Лучшие публикации

Он смотрит

Италию, её географические названия и исторические адреса можно найти не только в русском изобразительном искусстве, архитектуре и на музыкальной афише, но и в беллетристике. Предлагаем вашему вниманию новеллу Алексея Пищулина из сборника «Простак на фоне неба».*
В пятом часу под утро решились будить понтифика. Старый человек не сразу понял, что ему шепчут, — это и правда было непросто уразуметь; но когда понял, сел на постели, вперив выпученные глаза во что‑то невидимое. Неужели, Боже мой? Он столько лет проповедовал это, так трогательно и поэтично об этом говорил, что обетование давно стало метафорой, красивым образом, чем‑то вроде монументальной итальянской живописи в коридорах Ватикана... Но вот метафора постучалась в двери, и теперь надо было что‑то предпринимать. А что, собственно, предпримешь, когда вострубила ангельская труба?

«Почему это досталось мне?» — малодушно воздохнул он и устыдился: ведь ради одного этого он жил.
— Соберите всех, — откашлявшись, проговорил он и добавил, подумав: — Хочу поговорить с патриархами.

Ему помогли облачиться в сложные и торжественные одеяния, и он, отражаясь в полированном паркете, отправился по пустым анфиладам своей обители, из спальни — в рабочий кабинет. За высокими окнами, выходившими в сад, много повидавшими, отливал розовым и нежно‑зелёным воспетый художниками и поэтами римский рассвет.

По мере того, как разгорался свет дня, Италия узнавала — соседи спешили поделиться с соседями, во всех окнах сверчками трещали телефоны, кричали возбуждённые женские голоса. В начале шестого подняли перезвон колокола Турина. В прозрачном воздухе их голос раскатывался торжественно и страшно, словно он и был обещанным трубным гласом, сигналом общей побудки. С высоты птичьего полёта, где ангелов в это утро было больше, чем птиц (не протолкнуться), можно было видеть, как муравьиные вереницы людей — монахов и мирян — со всех сторон потянулись к собору, растягивая его уходящими в переулки живыми канатами, словно воздушный шар, рвавшийся улететь.

Я — не папа римский, и меня никто не удосужился разбудить. Я едва не проспал всё, даже колоколов не слышал. Но когда я разлепил глаза в искусственном полумраке своего тесноватого золотистого номера, когда на негнущихся ногах подошёл к окну, раздвинул плотные шторы и повернул ручку пластиковой рамы, открывая доступ утренней свежести, — гулкие раскаты ворвались в мою комнату и загуляли по ней, словно хищные волны, проникшие в разбитые окна тонущей машины, упавшей с моста.

Я совершенно не встревожился: кто их знает, итальянцев, может, так и надо, может, какой‑то праздник.
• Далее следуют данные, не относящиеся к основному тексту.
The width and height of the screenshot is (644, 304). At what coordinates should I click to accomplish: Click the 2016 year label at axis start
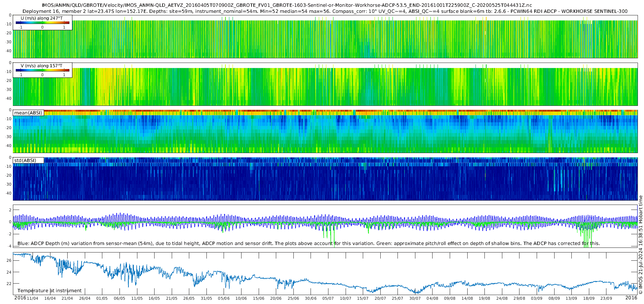pos(20,298)
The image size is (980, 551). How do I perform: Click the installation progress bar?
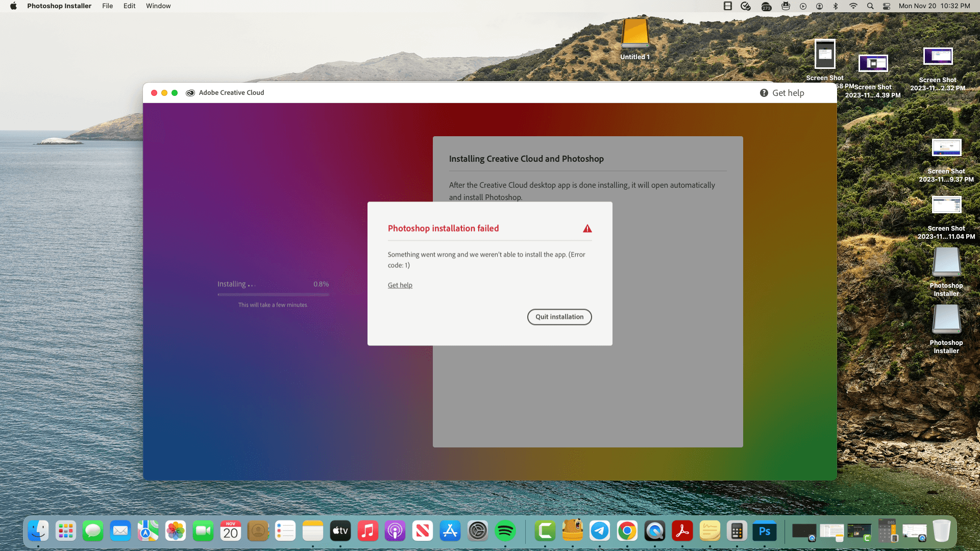click(273, 294)
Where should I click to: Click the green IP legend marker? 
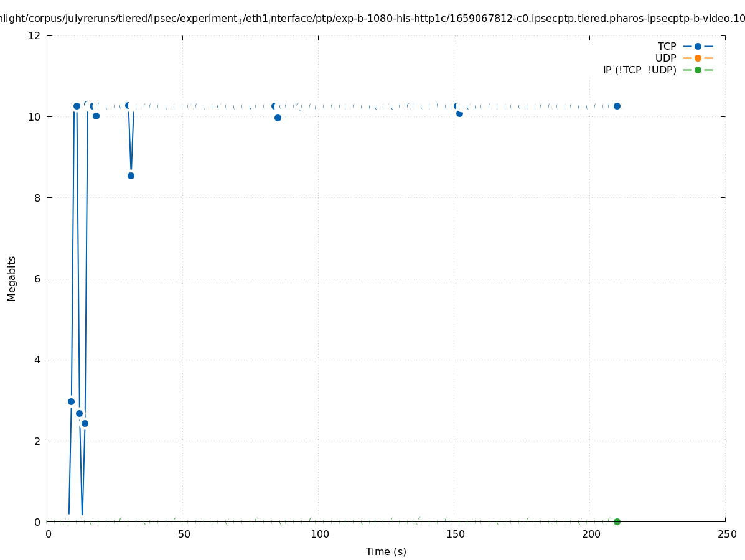(698, 70)
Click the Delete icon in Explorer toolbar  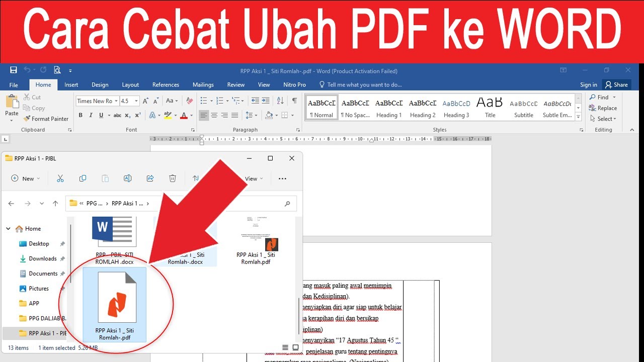(x=173, y=178)
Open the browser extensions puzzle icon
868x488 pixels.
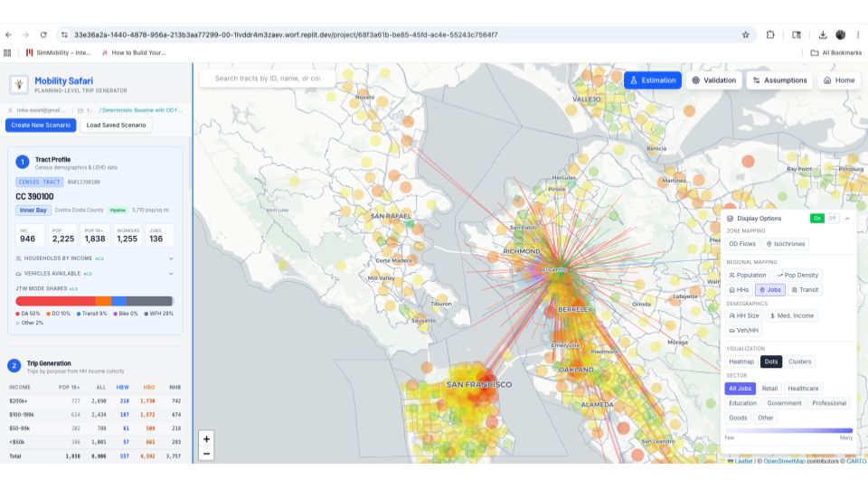point(770,34)
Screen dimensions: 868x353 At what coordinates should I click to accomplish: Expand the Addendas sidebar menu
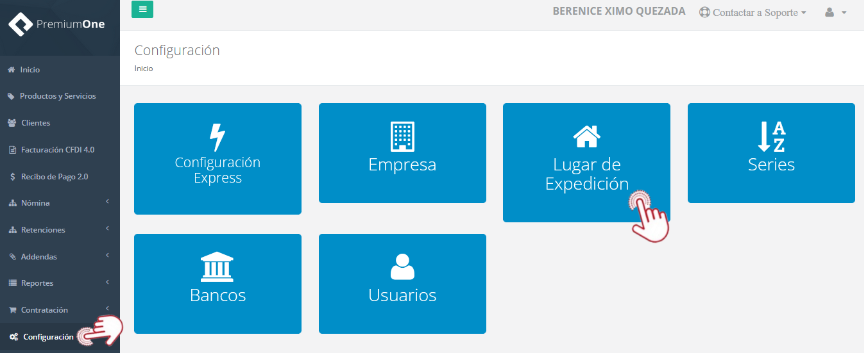click(x=58, y=257)
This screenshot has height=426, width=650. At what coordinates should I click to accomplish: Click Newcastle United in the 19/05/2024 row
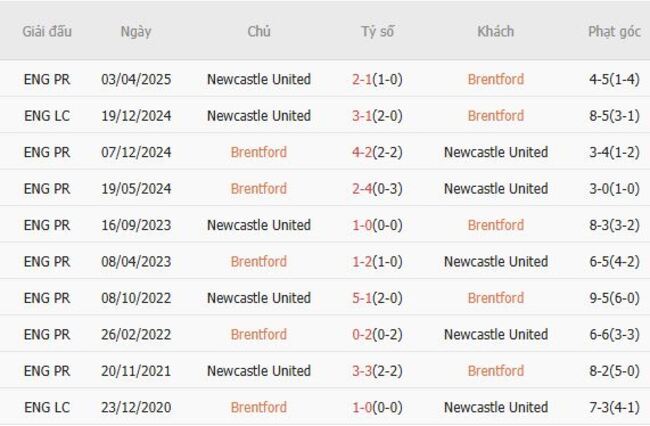(x=495, y=189)
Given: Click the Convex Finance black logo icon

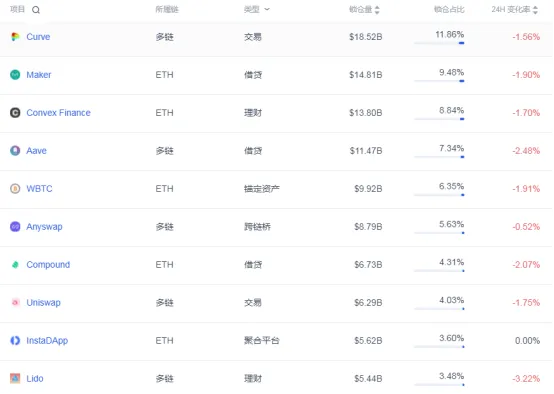Looking at the screenshot, I should pyautogui.click(x=15, y=113).
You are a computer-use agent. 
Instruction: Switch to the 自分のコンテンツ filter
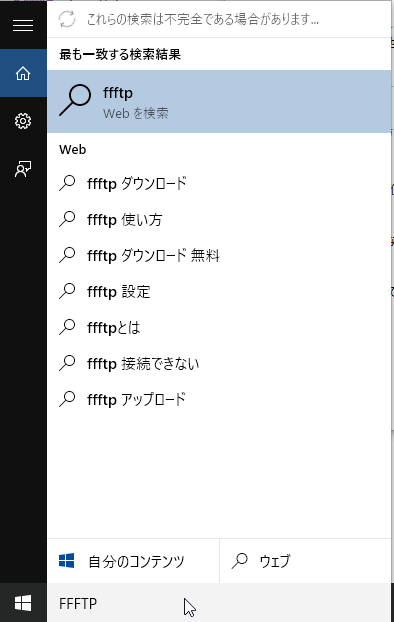coord(133,561)
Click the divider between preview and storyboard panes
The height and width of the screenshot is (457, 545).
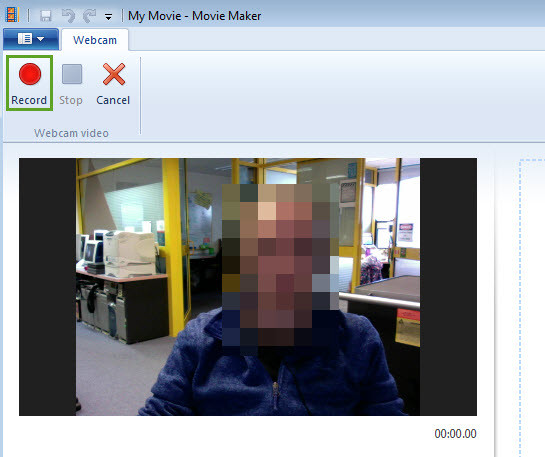(494, 302)
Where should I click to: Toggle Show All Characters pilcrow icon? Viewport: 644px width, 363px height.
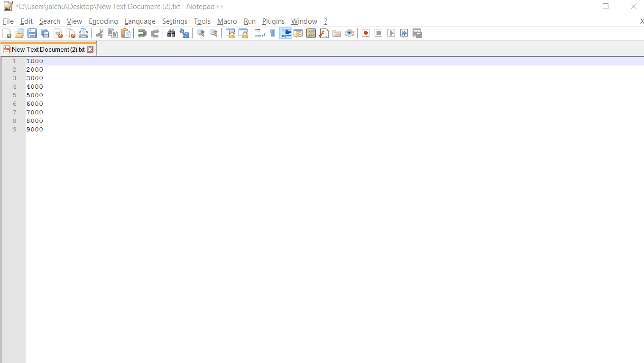pyautogui.click(x=272, y=33)
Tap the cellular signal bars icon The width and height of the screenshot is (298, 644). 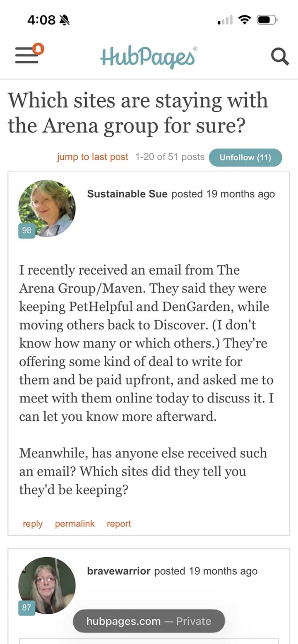click(225, 20)
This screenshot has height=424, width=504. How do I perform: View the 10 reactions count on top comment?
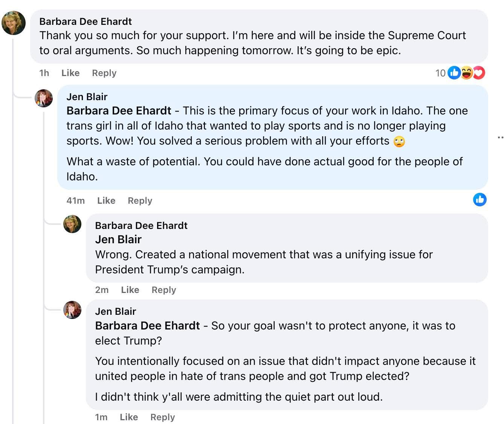point(440,73)
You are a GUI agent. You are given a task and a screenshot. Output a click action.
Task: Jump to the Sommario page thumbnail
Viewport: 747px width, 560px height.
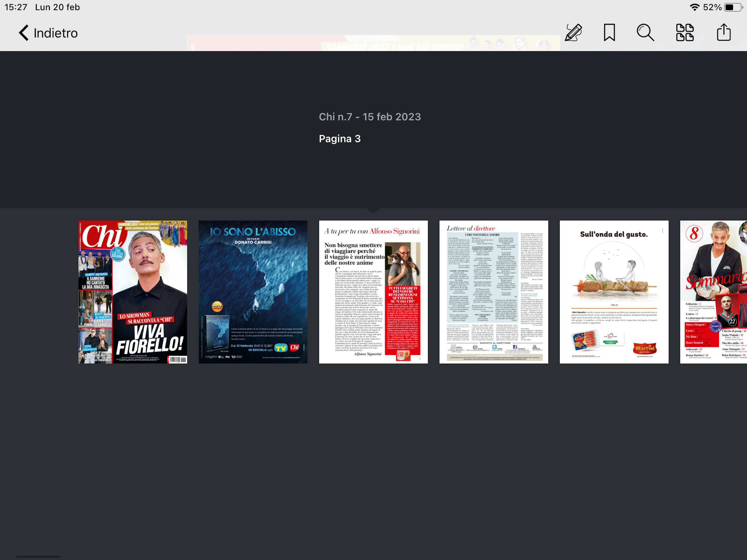tap(713, 292)
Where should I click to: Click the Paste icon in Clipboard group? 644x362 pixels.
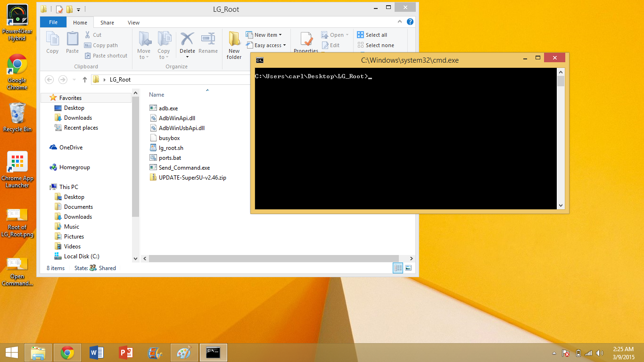(x=72, y=40)
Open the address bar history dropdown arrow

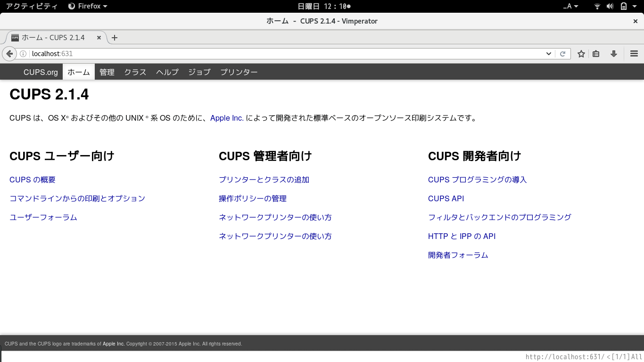coord(548,53)
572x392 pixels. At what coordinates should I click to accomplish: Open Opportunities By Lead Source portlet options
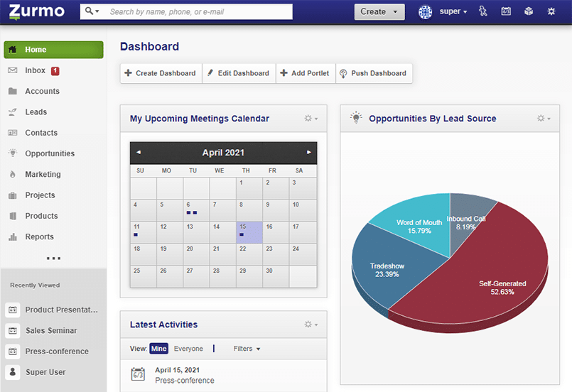(x=544, y=119)
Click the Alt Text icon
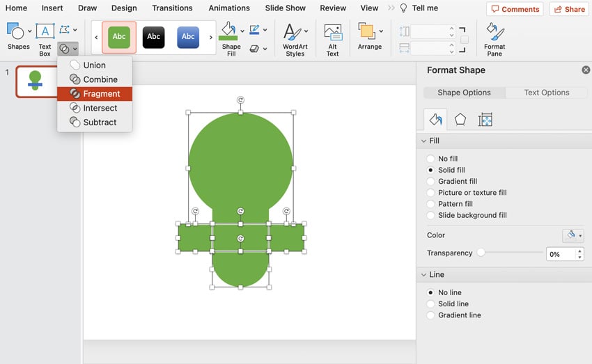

Всплывая, просыпаясь, я постоял под душем, тщательно почистил зубы, посушил волосы и спустился завтракать, захватив с собой из номера только бесполезный телефон и карточку электронного ключа.
В маленьком зальчике для завтраков не было ни души, но сыр и ветчина красовались на обычных местах, над кофе‑машиной поднимался пар, хлеб был нарезан на ломти и прикрыт белоснежной салфеткой. Так что я со вкусом позавтракал в последнее утро мира, не изменив ни одной из своих привычек, не тяготясь ни одиночеством, ни дурными предчувствиями. Иногда за большими чисто вымытыми стёклами, выходившими в переулок, кто‑нибудь пробегал или поспешно проходил, причём все — исключительно справа налево, и никто не двигался навстречу. Я отметил это как занятный парадокс.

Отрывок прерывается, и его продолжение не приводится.